━━ Supplied entries ━━
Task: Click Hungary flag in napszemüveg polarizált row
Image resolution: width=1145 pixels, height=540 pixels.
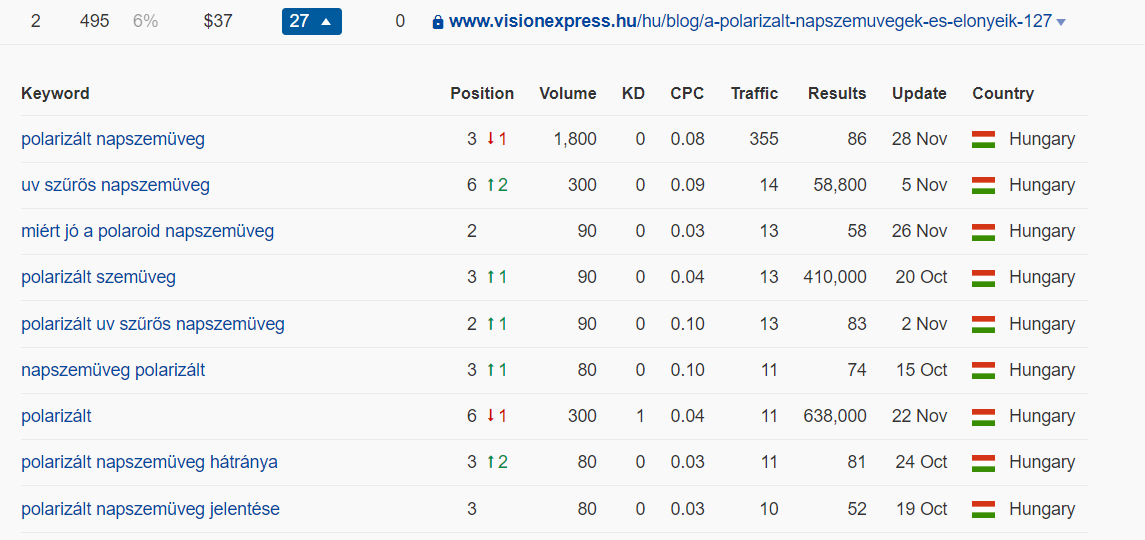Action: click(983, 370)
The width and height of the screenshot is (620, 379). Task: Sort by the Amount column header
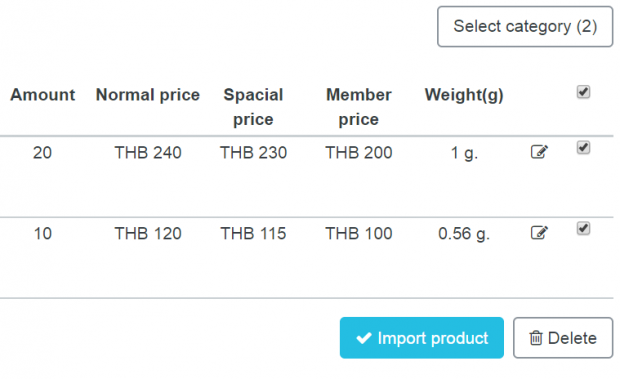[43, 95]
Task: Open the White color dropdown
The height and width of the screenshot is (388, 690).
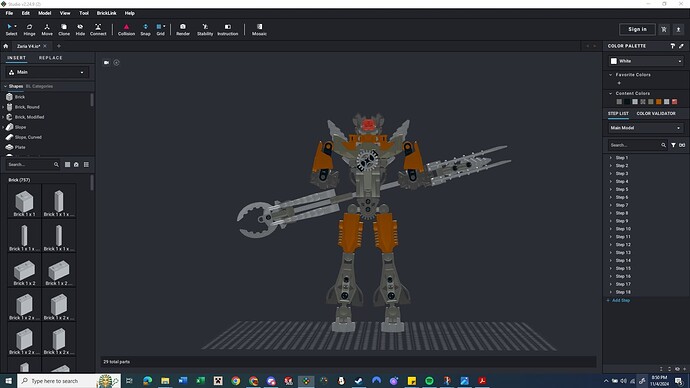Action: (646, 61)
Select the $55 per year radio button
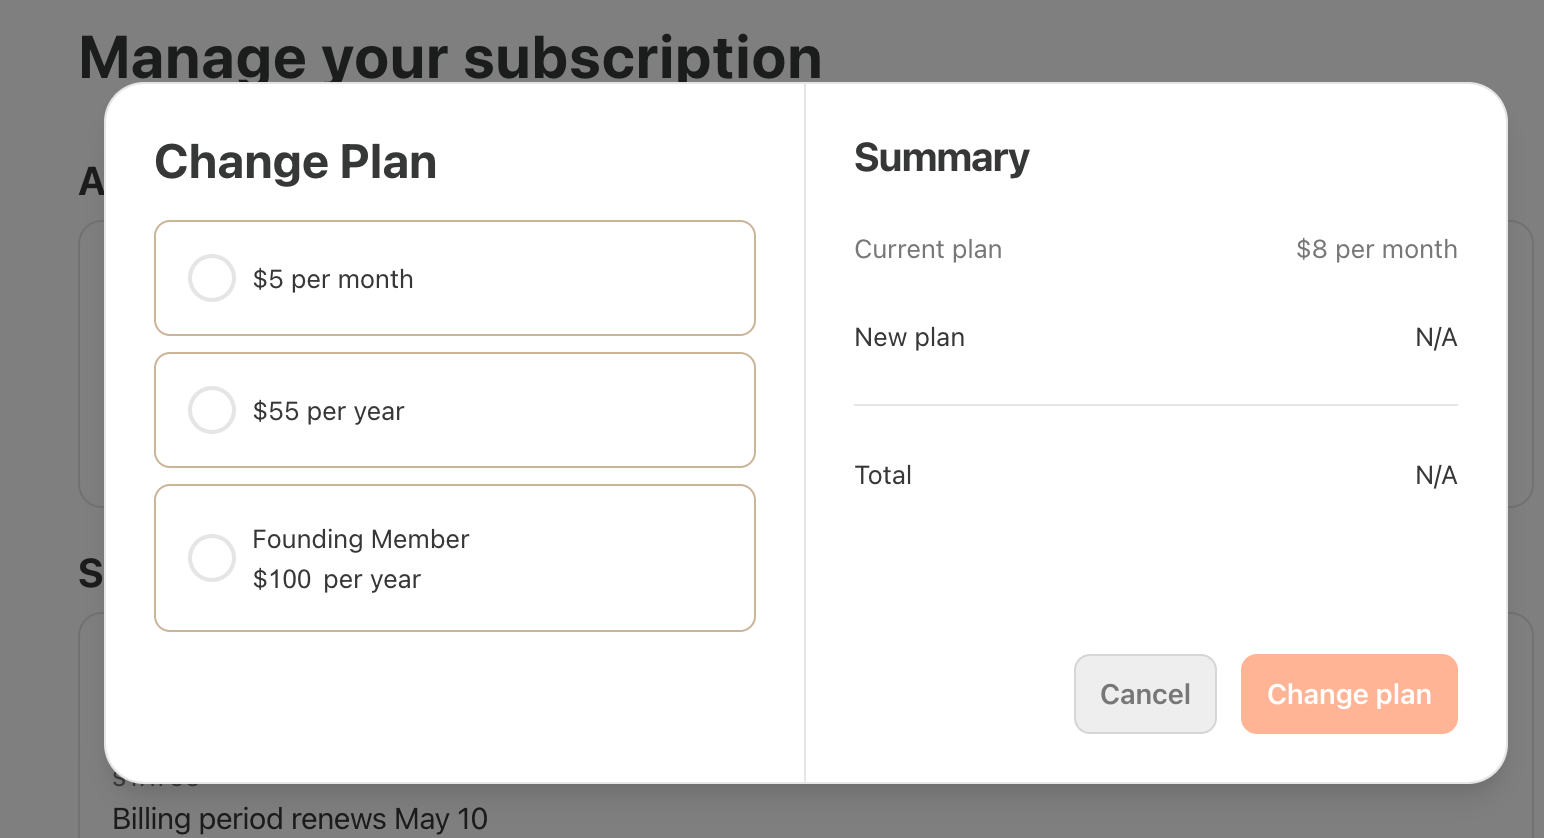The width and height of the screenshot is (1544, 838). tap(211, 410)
━━━
━━ Supplied entries ━━
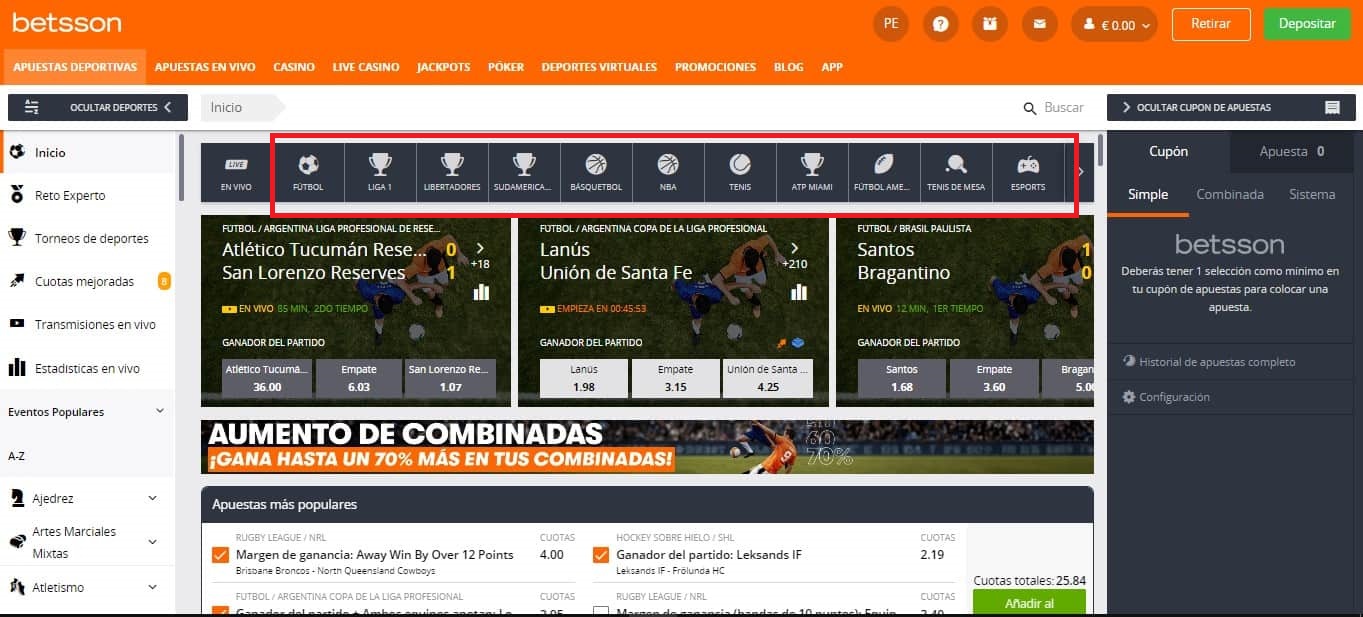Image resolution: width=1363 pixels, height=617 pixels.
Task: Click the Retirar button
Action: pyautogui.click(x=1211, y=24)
━━━
Set problem — Please write out, word for word, everything from the line containing "Task: Open the White color dropdown" down to the line containing "The width and height of the screenshot is (1544, 838).", both lines included, and leave the pictures out.

Full response —
Task: Open the White color dropdown
The height and width of the screenshot is (388, 690).
Action: (646, 61)
Select the $55 per year radio button
The width and height of the screenshot is (1544, 838). tap(211, 410)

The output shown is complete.